Gli Istituti di vendite giudiziarie (IVG) sono soggetti privati che, grazie ad una concessione ministeriale, sono autorizzati in via generale all’esecuzione della vendita all’incanto di beni disposta dall’autorità giudiziaria, nonché alla custodia dei beni mobili e alla amministrazione giudiziaria di beni immobili. In sostanza gli istituti di vendite giudiziarie curano la vendita dei beni pignorati nelle procedure esecutive. Come da convenzione stipulata con la società Agenzia delle Entrate – Riscossione, l’Istituto Vendite Giudiziarie di Como e Lecco è incaricato all’esecuzione di tutte le vendite di natura esattoriale nell’ambito provinciale di Como, Lecco e Sondrio

Leggi anche:  Attenzione: nuovo rischio temporali forti

Le tipologie di Aste Giudiziarie

Un’asta giudiziaria può essere di tre tipi, a discrezione del giudice che la gestirà:

  • Con incanto
  • Senza incanto
  • Tramite trattative private.In tutti e tre i casi, l’asta giudiziaria si regge sul concetto di gara, quindi si cercherà di ottenere più concorrenti possibili per ampliare il margine di possibilità di ottenere offerte maggiori e, quindi, di vendere a prezzo più alto.

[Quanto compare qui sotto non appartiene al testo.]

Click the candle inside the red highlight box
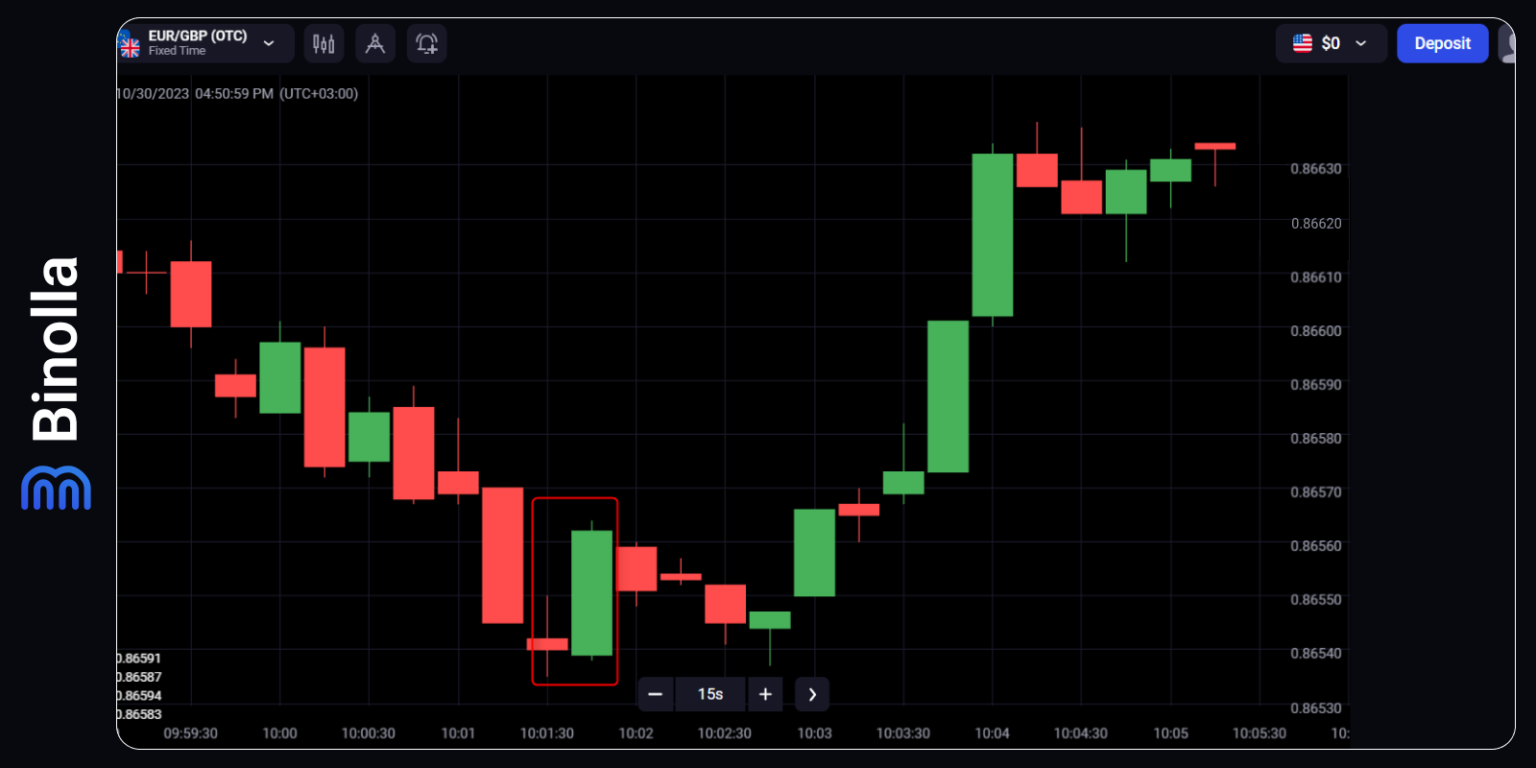 [x=592, y=590]
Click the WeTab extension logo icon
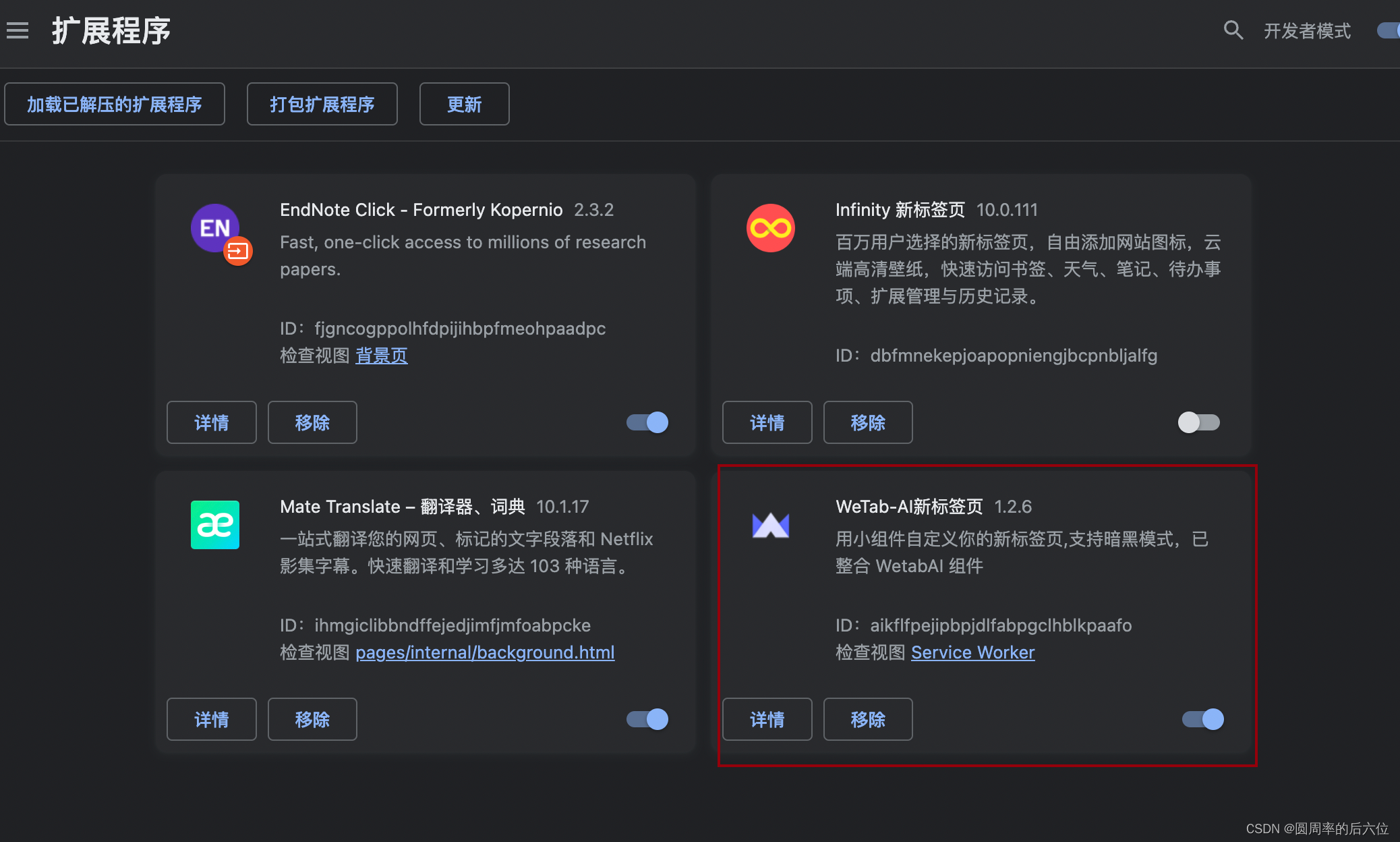 coord(770,525)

L’asta giudiziaria con incanto

La modalità di asta giudiziaria con incanto prevede:

  • La perdita del 10% della caparra versata per il bene in oggetto se, in sede d’asta, il potenziale acquirente rinuncia o non si presenta;
  • Il non impegno all’origine, quindi non è obbligatorio acquistare l’immobile o il bene se si cambia idea, previo il pagamento del 10% della quota data in cauzione al momento dell’iscrizione;
  • La possibilità di fare un’offerta più alta entro 10 giorni dalla chiusura d’asta e, quindi, di avere un nuovo vincitore che prende il posto di quello che ha vinto in sede d’udienza.

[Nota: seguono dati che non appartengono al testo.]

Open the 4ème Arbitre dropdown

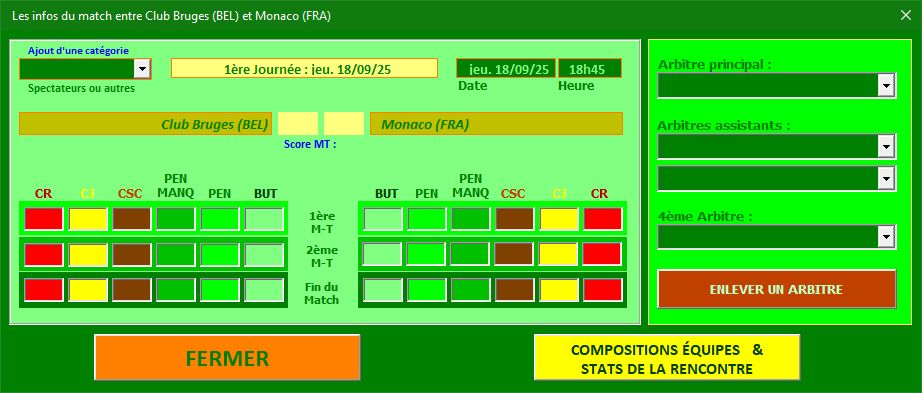tap(776, 237)
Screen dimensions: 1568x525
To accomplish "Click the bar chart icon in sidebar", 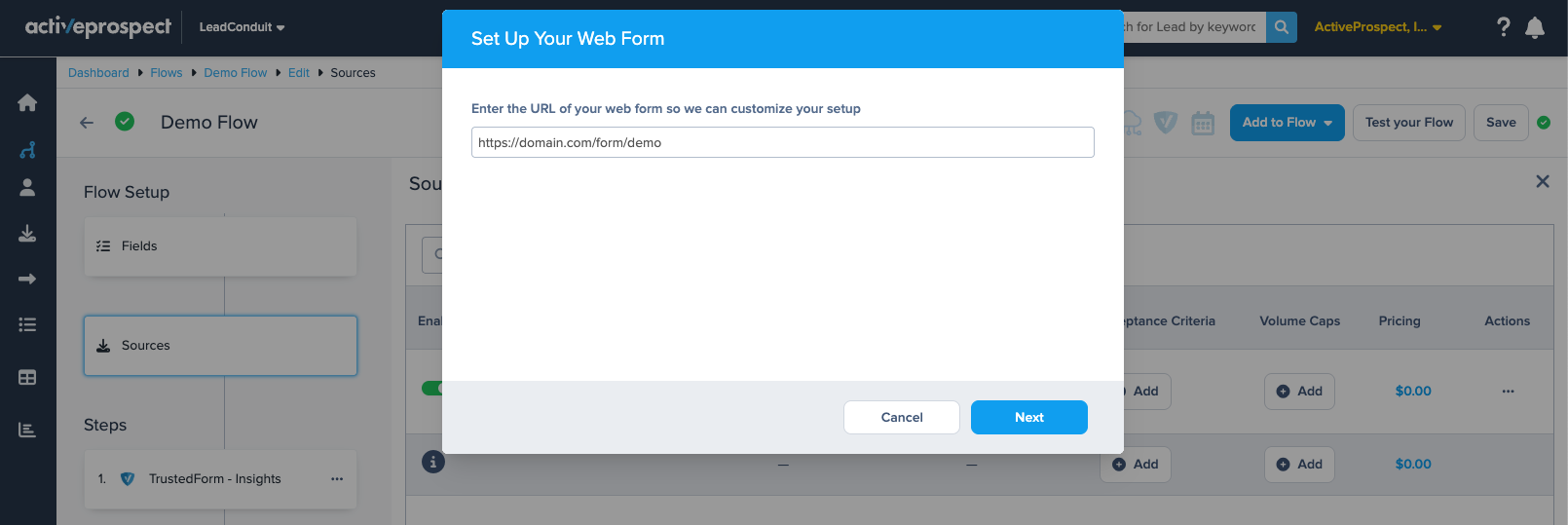I will click(27, 430).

L’asta giudiziaria senza incanto

L’asta giudiziaria senza incanto prevede invece:

  • L’obbligo da parte dei potenziali acquirenti di concludere l’affare. Questo significa che se c’è un unico iscritto all’asta questi non può revocare la sua intenzione d’acquisto e, se rinuncia, perde la cauzione versata all’iscrizione;
  • La vincita dell’asta è definitiva e nessuno potrà più pretendere di partecipare una volta chiusa, nemmeno con offerte più alte.

La trattativa privata

La trattativa privata, infine, prevede:

  • La discrezionalità del giudice che, per oggetti di poco valore, può trattare privatamente con gli interessati, vendendoli al miglior offerente senza indire un’asta pubblica;
  • L’acquisto è definitivo, una volta che il giudice ha siglato la compravendita nessuno può più intervenire per fare ulteriori offerte.